The calculations of the line broadening coefficients and their temperature parameters for the H₂O–He mixture are carried out in the work. The quantum number of the total angular momentum varies in the range from 0 to 50. It is shown that when studying the broadening of water vapor lines by helium pressure in a wide spectral range, it is necessary to consider the dependence on vibrational excitation. The approximation expression for the vibrational dependence that allows us to adequately describe the available experimental data is obtained.
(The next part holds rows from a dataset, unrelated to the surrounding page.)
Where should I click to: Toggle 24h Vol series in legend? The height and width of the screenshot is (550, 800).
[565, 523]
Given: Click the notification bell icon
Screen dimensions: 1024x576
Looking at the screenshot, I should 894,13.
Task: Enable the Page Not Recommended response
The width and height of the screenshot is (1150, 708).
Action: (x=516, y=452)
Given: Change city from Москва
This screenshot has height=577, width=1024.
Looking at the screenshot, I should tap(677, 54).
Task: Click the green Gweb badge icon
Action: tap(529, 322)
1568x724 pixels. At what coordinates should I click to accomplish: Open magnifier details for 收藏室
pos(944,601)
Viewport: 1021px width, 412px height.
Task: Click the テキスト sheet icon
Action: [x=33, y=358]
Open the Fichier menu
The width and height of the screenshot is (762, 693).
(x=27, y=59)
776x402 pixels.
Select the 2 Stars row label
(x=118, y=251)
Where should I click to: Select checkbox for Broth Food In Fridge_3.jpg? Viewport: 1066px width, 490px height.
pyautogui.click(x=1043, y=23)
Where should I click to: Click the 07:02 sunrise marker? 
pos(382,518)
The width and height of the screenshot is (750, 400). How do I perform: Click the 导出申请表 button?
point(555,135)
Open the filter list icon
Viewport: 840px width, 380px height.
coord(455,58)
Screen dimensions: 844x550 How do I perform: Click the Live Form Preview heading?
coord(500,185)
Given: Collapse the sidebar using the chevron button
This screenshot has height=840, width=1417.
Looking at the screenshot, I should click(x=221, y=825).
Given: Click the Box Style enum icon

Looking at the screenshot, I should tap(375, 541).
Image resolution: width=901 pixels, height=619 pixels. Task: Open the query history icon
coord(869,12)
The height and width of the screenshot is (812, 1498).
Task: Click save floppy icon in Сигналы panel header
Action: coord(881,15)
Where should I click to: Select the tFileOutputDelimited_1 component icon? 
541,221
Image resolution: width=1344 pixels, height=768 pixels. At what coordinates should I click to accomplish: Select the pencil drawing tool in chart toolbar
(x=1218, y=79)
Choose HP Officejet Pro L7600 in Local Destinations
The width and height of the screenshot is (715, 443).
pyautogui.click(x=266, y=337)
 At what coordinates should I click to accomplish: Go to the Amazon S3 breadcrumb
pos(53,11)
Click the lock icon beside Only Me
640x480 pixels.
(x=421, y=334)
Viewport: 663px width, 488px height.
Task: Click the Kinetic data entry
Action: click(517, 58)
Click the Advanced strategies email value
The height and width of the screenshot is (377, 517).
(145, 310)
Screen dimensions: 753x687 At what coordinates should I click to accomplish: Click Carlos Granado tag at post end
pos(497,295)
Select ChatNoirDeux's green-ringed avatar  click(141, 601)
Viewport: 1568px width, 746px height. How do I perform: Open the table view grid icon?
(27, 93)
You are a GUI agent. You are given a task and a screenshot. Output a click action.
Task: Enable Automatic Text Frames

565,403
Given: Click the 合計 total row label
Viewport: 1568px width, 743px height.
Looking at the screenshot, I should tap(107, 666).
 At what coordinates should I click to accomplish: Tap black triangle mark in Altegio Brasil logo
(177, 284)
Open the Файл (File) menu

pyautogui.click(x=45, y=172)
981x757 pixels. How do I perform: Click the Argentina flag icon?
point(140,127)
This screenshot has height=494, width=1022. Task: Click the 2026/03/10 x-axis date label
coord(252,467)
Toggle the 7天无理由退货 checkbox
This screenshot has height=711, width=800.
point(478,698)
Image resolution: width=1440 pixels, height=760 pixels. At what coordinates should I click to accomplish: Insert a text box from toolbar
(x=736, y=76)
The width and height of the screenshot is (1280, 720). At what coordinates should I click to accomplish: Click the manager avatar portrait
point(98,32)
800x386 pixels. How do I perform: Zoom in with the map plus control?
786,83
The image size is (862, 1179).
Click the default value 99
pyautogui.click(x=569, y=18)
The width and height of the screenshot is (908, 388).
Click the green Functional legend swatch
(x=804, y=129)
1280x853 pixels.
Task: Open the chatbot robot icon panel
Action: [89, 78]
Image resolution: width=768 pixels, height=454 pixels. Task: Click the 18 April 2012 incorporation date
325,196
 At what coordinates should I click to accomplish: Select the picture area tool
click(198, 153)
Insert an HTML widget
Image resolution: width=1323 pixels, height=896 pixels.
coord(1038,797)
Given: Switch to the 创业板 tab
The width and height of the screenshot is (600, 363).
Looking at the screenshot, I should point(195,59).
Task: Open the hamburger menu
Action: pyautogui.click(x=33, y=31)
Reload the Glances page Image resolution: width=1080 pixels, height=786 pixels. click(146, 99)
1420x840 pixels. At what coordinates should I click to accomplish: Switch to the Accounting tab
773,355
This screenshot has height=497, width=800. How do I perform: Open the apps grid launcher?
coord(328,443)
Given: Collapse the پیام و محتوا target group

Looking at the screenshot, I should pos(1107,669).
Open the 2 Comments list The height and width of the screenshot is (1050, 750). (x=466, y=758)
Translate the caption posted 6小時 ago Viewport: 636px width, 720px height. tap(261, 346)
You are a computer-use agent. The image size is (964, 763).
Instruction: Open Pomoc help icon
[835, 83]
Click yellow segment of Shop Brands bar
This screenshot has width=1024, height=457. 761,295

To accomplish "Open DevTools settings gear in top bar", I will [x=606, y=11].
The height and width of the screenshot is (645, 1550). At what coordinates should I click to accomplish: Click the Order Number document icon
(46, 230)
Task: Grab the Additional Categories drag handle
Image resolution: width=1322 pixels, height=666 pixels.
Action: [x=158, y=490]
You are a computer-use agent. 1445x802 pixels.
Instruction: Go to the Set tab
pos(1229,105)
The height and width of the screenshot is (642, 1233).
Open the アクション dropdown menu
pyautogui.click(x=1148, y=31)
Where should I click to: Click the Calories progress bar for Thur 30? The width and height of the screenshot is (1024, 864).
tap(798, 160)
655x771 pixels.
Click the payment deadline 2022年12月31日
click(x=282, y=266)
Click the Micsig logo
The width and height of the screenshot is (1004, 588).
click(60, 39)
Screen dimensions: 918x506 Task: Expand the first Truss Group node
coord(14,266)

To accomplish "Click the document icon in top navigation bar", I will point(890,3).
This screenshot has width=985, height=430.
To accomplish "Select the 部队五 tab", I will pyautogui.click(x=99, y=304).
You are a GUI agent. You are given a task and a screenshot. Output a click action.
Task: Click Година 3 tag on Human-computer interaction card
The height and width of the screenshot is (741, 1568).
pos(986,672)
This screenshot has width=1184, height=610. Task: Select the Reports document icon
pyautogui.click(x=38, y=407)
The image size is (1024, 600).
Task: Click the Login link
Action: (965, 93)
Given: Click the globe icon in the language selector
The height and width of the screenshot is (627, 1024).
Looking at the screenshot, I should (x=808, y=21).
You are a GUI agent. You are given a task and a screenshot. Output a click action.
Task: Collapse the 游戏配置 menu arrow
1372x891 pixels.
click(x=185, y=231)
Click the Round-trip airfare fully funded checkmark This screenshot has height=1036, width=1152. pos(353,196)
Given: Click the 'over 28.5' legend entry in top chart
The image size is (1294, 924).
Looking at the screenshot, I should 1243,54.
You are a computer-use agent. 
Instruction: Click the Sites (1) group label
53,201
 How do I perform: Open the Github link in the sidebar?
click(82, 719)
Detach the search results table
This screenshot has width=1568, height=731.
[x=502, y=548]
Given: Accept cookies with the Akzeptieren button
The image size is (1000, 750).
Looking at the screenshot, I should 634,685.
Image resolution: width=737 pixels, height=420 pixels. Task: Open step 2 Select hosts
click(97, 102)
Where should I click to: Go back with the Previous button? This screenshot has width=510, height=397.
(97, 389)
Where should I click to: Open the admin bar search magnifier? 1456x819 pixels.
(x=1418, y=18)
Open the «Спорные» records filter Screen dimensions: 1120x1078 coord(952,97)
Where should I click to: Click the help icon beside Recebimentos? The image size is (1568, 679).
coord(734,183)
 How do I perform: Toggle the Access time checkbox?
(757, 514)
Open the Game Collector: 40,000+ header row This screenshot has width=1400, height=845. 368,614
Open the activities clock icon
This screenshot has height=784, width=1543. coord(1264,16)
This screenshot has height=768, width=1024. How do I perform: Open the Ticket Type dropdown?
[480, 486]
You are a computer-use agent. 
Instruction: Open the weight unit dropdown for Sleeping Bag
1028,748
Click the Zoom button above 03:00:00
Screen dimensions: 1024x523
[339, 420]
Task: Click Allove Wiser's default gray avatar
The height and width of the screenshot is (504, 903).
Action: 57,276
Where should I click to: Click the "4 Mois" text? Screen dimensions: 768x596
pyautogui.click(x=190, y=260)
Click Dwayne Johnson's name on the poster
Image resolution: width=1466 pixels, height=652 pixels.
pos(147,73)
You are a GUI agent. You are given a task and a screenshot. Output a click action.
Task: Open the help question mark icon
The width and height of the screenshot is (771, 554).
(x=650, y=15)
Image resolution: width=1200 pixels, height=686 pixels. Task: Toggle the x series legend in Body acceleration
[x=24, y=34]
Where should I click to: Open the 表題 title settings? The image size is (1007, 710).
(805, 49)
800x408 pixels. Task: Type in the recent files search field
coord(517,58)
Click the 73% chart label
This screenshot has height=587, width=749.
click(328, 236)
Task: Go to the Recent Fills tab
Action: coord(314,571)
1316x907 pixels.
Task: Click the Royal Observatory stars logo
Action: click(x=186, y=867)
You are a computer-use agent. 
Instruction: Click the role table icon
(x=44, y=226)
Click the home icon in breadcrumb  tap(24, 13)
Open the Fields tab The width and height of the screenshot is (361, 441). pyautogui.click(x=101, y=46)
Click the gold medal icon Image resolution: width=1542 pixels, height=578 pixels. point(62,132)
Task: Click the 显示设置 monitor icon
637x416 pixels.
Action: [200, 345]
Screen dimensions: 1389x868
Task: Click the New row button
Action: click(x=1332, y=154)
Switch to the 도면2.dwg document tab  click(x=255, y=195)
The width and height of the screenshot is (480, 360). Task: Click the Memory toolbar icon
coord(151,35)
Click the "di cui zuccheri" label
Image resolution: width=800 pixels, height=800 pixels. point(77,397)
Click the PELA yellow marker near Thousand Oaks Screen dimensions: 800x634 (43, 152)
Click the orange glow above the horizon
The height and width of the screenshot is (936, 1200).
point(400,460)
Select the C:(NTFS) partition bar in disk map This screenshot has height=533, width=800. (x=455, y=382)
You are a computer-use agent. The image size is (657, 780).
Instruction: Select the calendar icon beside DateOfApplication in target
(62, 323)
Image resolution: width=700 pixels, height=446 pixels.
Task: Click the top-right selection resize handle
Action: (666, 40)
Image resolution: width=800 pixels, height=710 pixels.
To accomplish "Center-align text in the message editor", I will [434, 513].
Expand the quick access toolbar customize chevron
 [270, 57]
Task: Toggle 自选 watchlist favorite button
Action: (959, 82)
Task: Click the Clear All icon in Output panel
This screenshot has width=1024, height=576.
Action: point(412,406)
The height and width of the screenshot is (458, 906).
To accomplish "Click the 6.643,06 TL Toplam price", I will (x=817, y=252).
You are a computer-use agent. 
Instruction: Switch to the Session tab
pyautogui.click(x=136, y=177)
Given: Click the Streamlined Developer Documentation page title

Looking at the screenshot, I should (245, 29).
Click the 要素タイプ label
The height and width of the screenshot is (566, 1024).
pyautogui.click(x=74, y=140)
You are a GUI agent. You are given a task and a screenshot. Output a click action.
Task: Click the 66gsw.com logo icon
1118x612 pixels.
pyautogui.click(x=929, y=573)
Thus, the medium frequency method developed by the authors on the basis of the assessment of the contributions of collision transitions to the half-width of the spectral line makes it possible to calculate the half-width of the lines of the asymmetric top molecules with an accuracy close to the one of modern computational and experimental methods, without resorting to a complex computational scheme. The half-widths of the lines of the H₂O–He molecules calculated using the proposed method are in good agreement with various experimental and calculated data.